Iris Theatre has become a welcome fixture in Covent Garden over the summer months. Even after a decade, impressively, the company is far from resting on its laurels. Director Daniel Winder is always full of ideas, but this might be his most adventurous production so far. As is the nature of experiments, not everything here works. Yet failings come from the contrast in scale between Shakespeare’s epic and the production itself. Any lack is not a question of carelessness, rather, over-ambition and the production is often fascinating.
Taking the mammoth title role is Jenet Le Lacheur, a performer who identifies as transgender. That the production follows Le Lacheur’s lead makes it feel intensely personal. Hamlet is addressed as son and also “my lady”, adding immeasurably to the character’s complexity. Of course, Shakespeare is full of gender politics but this production becomes extraordinarily layered. To note just one instance, Hamlet’s relationship with Horatio (a fine performance from Harold Addo) becomes especially moving. Le Lacheur’s delivery is admirably direct: the lines feel fresh and easy to understand, making Hamlet appealing and often funny. The performance is one to be proud of and easy to recommend.
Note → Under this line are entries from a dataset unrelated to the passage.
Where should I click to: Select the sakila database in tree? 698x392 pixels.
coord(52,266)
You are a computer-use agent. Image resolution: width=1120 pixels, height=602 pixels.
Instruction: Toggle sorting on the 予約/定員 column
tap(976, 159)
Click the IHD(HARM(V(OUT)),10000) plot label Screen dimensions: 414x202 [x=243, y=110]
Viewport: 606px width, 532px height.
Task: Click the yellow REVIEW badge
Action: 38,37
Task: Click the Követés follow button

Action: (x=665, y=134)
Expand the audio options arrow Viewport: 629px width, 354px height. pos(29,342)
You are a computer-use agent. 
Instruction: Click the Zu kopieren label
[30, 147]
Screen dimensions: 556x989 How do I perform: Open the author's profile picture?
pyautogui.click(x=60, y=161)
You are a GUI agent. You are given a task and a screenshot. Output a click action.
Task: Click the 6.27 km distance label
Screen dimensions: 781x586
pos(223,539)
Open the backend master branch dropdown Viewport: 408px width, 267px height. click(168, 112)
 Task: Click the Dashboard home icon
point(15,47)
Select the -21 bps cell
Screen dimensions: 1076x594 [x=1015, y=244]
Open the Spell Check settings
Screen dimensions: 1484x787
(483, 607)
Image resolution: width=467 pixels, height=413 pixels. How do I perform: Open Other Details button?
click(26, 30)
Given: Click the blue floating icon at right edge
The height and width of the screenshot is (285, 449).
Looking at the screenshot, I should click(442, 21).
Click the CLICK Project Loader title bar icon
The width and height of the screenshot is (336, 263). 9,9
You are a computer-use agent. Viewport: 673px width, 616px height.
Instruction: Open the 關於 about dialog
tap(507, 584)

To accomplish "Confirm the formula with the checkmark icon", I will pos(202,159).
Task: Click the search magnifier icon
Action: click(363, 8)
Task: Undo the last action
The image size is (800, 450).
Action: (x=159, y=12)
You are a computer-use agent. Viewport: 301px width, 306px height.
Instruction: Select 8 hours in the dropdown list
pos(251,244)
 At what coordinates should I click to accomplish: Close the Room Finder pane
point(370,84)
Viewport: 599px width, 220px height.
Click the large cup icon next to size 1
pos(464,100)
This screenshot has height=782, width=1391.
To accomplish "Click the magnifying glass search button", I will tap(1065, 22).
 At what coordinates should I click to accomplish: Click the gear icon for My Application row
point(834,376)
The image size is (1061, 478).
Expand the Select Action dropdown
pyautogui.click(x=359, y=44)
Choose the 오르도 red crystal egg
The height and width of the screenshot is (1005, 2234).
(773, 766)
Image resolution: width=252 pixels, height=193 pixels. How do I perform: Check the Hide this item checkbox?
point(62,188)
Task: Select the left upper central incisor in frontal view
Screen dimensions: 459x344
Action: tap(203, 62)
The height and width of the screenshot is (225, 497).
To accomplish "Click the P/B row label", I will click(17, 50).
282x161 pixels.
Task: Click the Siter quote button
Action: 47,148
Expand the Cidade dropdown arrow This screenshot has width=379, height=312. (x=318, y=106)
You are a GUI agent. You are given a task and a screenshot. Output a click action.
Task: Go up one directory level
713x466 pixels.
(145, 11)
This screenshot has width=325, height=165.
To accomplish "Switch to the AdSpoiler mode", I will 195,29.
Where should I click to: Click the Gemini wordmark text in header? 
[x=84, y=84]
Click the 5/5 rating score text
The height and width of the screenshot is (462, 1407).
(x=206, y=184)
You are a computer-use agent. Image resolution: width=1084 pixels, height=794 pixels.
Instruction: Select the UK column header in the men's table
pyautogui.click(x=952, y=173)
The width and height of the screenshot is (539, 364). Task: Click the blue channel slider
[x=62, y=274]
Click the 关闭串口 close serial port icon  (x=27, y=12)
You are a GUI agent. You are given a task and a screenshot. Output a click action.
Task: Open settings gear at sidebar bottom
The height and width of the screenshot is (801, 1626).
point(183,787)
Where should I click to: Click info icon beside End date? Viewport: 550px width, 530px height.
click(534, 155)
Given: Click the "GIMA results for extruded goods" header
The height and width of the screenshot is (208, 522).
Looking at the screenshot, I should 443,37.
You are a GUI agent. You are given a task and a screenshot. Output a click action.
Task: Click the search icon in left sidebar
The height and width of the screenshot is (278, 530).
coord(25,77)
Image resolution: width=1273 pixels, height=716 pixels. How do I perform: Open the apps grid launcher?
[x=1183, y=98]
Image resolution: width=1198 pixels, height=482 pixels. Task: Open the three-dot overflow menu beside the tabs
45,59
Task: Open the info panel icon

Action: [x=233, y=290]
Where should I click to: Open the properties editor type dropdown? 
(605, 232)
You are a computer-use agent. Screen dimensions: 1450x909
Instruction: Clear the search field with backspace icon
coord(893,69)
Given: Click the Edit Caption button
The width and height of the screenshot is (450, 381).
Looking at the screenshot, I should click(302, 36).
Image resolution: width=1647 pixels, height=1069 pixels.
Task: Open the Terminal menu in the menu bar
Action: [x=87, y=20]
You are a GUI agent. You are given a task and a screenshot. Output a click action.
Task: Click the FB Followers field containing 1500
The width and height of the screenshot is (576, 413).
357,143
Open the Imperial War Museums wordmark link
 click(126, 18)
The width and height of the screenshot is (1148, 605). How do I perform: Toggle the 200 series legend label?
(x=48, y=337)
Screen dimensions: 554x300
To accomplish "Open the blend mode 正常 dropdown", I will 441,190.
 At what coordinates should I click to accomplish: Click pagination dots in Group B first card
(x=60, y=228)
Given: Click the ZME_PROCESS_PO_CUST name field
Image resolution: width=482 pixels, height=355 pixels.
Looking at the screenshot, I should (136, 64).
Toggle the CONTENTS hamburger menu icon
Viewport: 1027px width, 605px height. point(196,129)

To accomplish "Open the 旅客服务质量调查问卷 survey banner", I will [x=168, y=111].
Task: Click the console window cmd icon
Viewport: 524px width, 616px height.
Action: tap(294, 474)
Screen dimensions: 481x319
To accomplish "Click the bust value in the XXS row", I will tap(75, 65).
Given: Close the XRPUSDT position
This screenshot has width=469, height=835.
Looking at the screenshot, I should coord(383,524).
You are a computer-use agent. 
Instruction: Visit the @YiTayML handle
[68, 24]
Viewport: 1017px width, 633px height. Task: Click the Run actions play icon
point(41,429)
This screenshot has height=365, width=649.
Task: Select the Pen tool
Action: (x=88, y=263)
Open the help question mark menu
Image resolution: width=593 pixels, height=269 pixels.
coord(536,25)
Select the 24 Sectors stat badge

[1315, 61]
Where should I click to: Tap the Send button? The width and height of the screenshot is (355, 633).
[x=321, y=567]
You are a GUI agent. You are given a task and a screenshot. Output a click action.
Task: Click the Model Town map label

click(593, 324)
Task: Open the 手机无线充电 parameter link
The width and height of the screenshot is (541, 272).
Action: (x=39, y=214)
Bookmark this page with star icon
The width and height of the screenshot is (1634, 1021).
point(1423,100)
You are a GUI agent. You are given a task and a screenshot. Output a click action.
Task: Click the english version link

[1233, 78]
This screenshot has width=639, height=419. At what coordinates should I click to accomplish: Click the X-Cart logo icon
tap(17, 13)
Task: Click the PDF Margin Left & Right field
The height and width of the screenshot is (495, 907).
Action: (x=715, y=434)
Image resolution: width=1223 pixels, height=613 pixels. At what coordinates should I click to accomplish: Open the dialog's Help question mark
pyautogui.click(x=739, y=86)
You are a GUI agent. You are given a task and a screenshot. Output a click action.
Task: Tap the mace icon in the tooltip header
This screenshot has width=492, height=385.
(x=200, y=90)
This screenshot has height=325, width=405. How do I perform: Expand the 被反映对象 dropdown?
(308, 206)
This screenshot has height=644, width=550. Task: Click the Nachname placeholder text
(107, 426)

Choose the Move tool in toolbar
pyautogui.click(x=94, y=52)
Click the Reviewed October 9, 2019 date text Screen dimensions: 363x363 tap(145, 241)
Let’s not forget how much goes on in Hamlet. It’s to Wilder’s credit that the action is easy to follow. But the themes that he wants to explore overwhelm his production. The idea of a dystopian future is aimed at but doesn’t hit home – although credit to Madeline Berry’s costume designs, which are intelligently evocative. The idea of a dictatorship never becomes oppressive enough. There’s a lot of messing around with mobile phones and an overreliance on video work. In themselves the films are fine (that Hamlet knows he is observed during his Act III Scene i encounter with Ophelia is a very nice touch) but the outdoor screens are too small or badly positioned. Altering the rotten state in question to England adds little. The military background to events pales and the invading Fortinbras is quite lost. The play’s religious ambiguities seem little explored – ironic given the setting of a church. A definitive production of Hamlet is impossible, but there are too many loose ends here given all the ideas set out.
There’s a similar problem with the tiny cast. That each have so many roles to perform is hugely impressive. Jenny Horsthuis and Joe Parker seem seldom off stage and, if Clare Bloomer and Vinta Morgan stand out, it’s because they have two great moments in their main parts as Claudius and Gertrude. Paula James also benefits from a little more focus with her deftly handled Polonius. To top it all, nearly everyone has a go at the ghost (at least, I think everyone does), showing some top-notch movement skills and wearing a mask that could give you nightmares: praise again for Berry. That the ghost doesn’t speak is one of many smart moves from Wilder, but all the chopping and changing is distracting; the mechanics of the show can’t help but be laid bare as you start wondering how certain scenes are going to be handled given that there are so few people here.
The issue comes to the fore with the travelling actors and the play within the play that they perform. Presented as twerking tragedians, Club Kids with a touch of Leigh Bowery (a third mention here for Berry), is another interesting idea. The cast really go for the avant-garde edge, vogueing away with an unsettling air. But there are just too few of them to make the party atmosphere aimed at work. As with so much here, it’s an excellent effort – and well worth checking out. It just seems that six is too small a cast for Hamlet, especially for a show with so many ideas and so much intelligence.